Who look to other gods] Look and lust, ut vidi! ut perii! The mind lodgeth in the eye, and looketh out at that window of wickedness. "If I beheld the sun when it shined, or the moon walking in brightness, and my heart hath been secretly enticed, or my mouth hath kissed my hand," &c., Job 31:26,27, alludeth to the practice of those old idolaters, which was to kiss their idols, if they could reach them, as 1 Kings 19:18. (Cicero tells of the image of Hercules cuius mentum osculis adorantium attritum fuit who chin he will kiss and rub, and the Papists so kiss their pictures, that hard marble is worn with it, saith Sir Edwin Sands an eyewitness.) But when they could not come at the idol to kiss it, they looked up and kissed their hand, in token of homage; and this was called adoration (quasi applicatio manus ad os). This looking to other gods, imports a turning towards them. See Deuteronomy 31:18; Deuteronomy 31:20, a loving them, a longing after them, and an expectation of some good from them. No wonder, therefore, that such whorish hankerings and honings were offensive to the jealous and just God: "but the unjust knoweth no shame," Zephaniah 3:5; men are forbidden so much as to lift up their eyes to their idols, Ezekiel 23:27. And shall I lift up mine eyes unto the hills (saith David, as some read that text), as if from thence came my help? Psalms 121:1. Absit. God forbid. Christ's spouse hath a dove's chaste eye, Song of Solomon 4:1; and he would have her like that Persian lady, who being at Cyrus's wedding, and asked how she liked the bridegroom? How? saith she, I know not. I saw nobody there but my husband.

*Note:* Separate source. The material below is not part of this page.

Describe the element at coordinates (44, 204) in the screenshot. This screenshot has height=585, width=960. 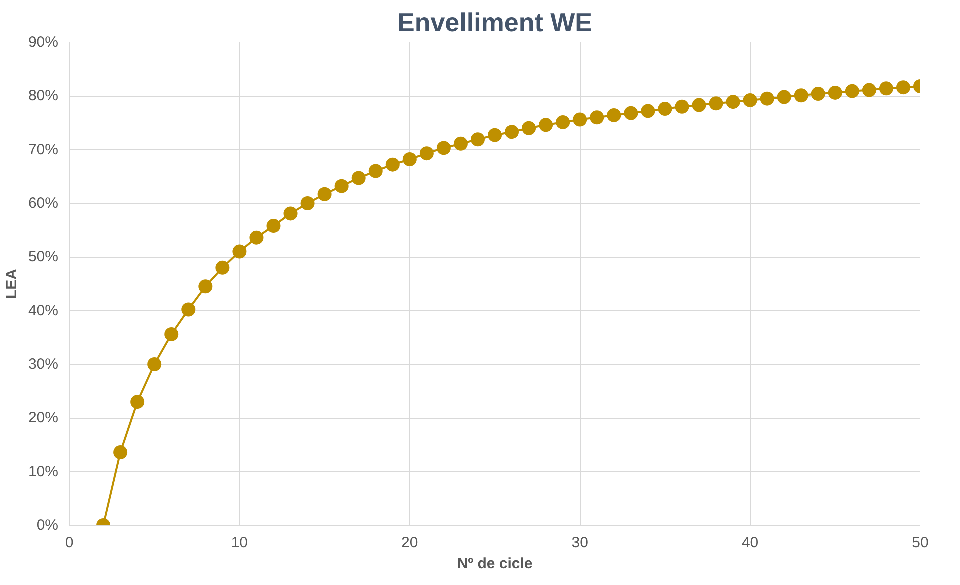
I see `y-tick-label: 60%` at that location.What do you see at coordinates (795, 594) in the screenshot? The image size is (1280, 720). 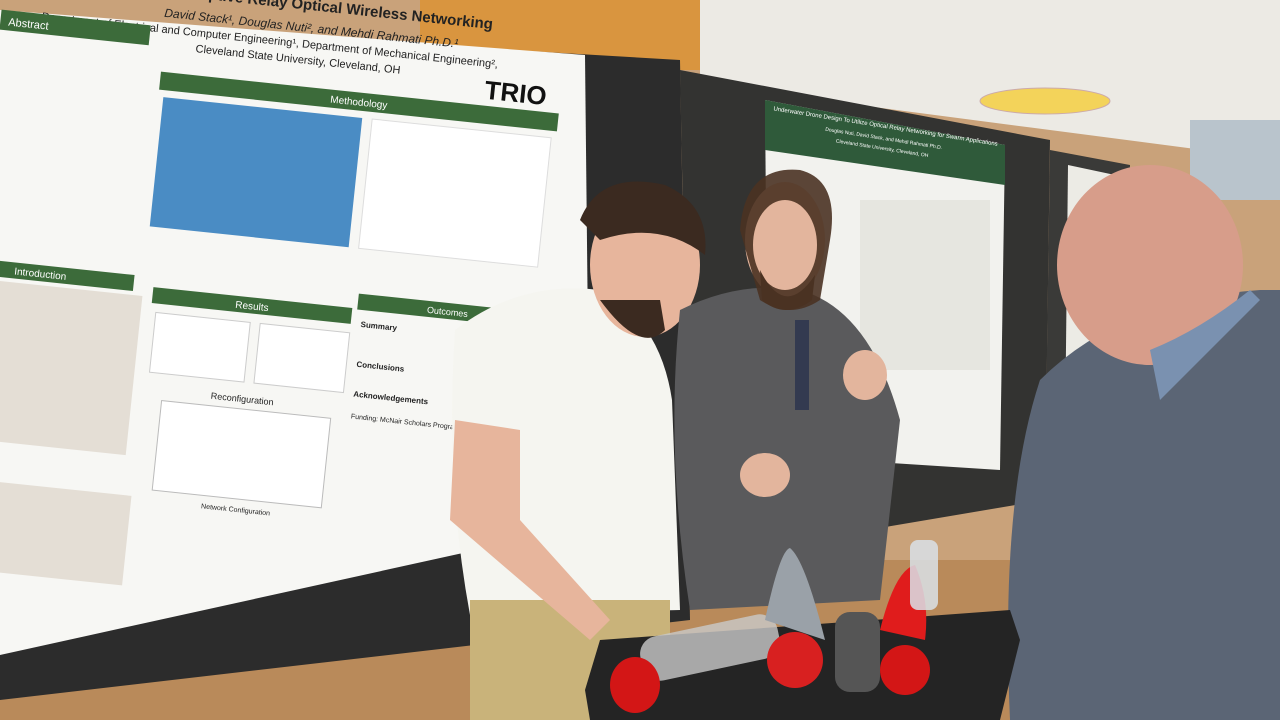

And love flagons of wine] Luxury is the ordinary companion of idolatry, as Exodus 32:6 1 Corinthians 10:7 Revelation 18:13,14. See Judges 9:27 Amos 2:8. O monachi vestri stomachi, &c. Oh king of your belly. At Paris and Louvain the best wine is called vinum theologicum, the divinity wine; it is also called vinum cos, wine of the consul, i.e. caloris, odoris, saporis optimi. the best warmth, fragrance and taste. Those clergy locusts lick up all; those abbey lubbers are good for nothing but to devour grain, like vermin; those wine bibbers and flesh mongers (as Solomon calleth them) are no better than the excrements of human society, gelulim, belly gods, and fit servants of those dung hill gods, as idols are called, Hab 2:18-19 cf. Jeremiah 10:3,5. And a scavenger, whose living is to empty privies, is far to be preferred before such a one, as, looking to other gods, and making his gut his god, lives but to fill privies. For a flagon of wine, or a meal's meat, any god may soon have the hearts and the services of such as have (Poliphemus-like) no supreme deity but their belly.